Building a Personal Finance Management App: Database Setup with PostgreSQL and Docker.

Published in

Towards Data Engineering

10 min readMar 15, 2024

dHello fellow technology enthusiasts, I am a software/data engineer who transitioned from data science. The learning curve in this new role was quite steep, and I got the chance to work with a plethora of new tools, languages/frameworks, and technologies.

In this post, I would like to share with you some of those technologies and how they work together by demonstrating them in a small personal project I am currently working on.

Without further ado, let’s jump into it.

The project

The project is a personal finance management app that currently supports basic features, allowing users to manually insert financial transactions and view various financial metrics through plots, tables, and other visualizations on a ReactJS-based dashboard (work in progress).

Personal finance management app reactJS dashboard

Technologies we use for this part are:

PostgreSQL
node-pg-migrate
Docker
Docker Compose

Data model

The first step is to design our data in a structured manner, enabling us to query it afterward. For this simple project, the data model consists of three tables and adheres to the 3-Normal Form (3NF) to ensure the database is optimized for efficiency and free from unnecessary redundancies:

Transactions: Fact table where all the financial transactions are stored.
Expense Categories: A dimension table that contains the IDs and names of the five major categories, such as personal fixed expenses, travel expenses, etc. This table helps to organise expenses into broad categories.
Expense Types: A dimension table that contains the IDs and names of subcategories (e.g., restaurants) that are linked to the main categories, facilitating a more granular classification of expenses.

Expense Types and Expense Categories could easily be converted to Slowly Changing Dimension (SCD) type 2 tables if we decide to track changes over time. At the moment, and for the sake of simplicity, they work well as they are.

Migrations

After we have our data model in place, we need to implement it in the database. To manage database migrations and SQL objects in Postgres, I have been using node-pg-migrate. This tool allows for the precision and control over the database structure that I prefer, enabling the use of pure SQL for such tasks.

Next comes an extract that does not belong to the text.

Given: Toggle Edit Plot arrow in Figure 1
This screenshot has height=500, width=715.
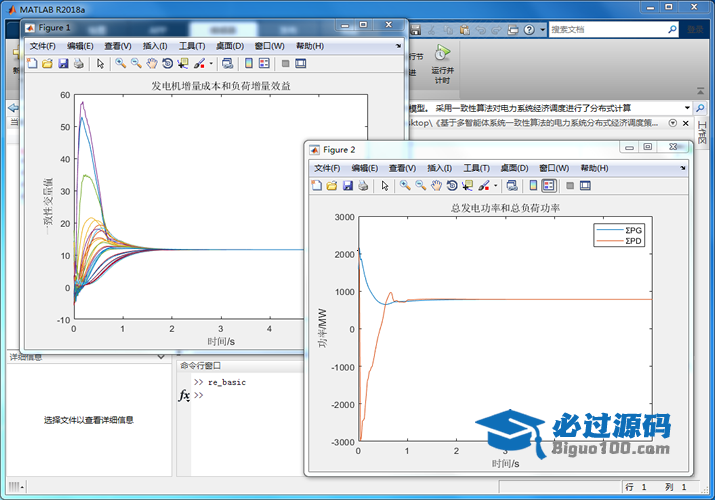Looking at the screenshot, I should click(99, 63).
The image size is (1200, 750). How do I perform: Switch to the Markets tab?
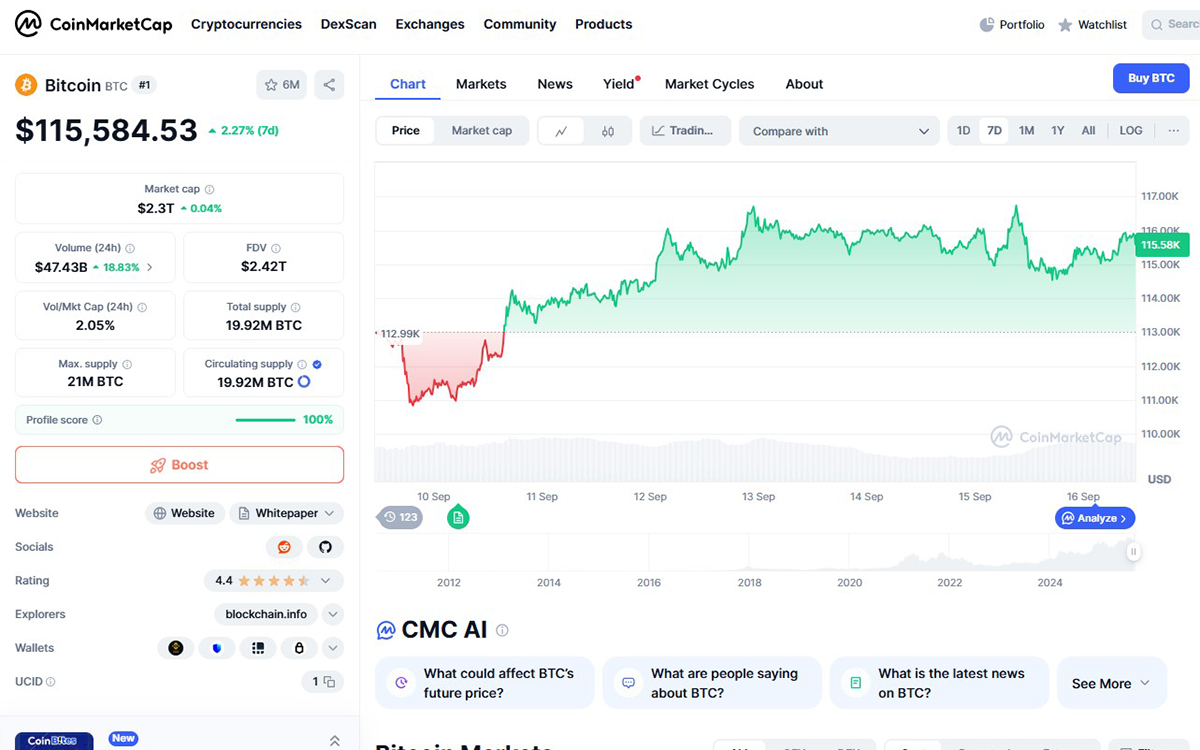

For more details about the tool you can check the docs.

Before we proceed with the migrations let’s ensure we have our folder structure in place by running the following commands (not at the same time).

mkdir database
cd database
npm init -y
npm install node-pg-migrate pg
npm install typescript ts-node @types/node --save-dev
npx tsc --init

After you have run the above you should have a package.json and tsconfig.json.

In package.json we add the following script:

"migrate": "node-pg-migrate --migration-filename-format utc -j sql",

In tsconfig.json we add the following:

"outDir": "./dist",
"rootDir": "./src",

After we are done with installations, configurations etc. it’s time to create a migration script to build the tables we designed above by running the following command.

npm run migrate create create-main-tables

Now we should have a migrations folder and a file named like 20240305063418723_create-main-tables.sql .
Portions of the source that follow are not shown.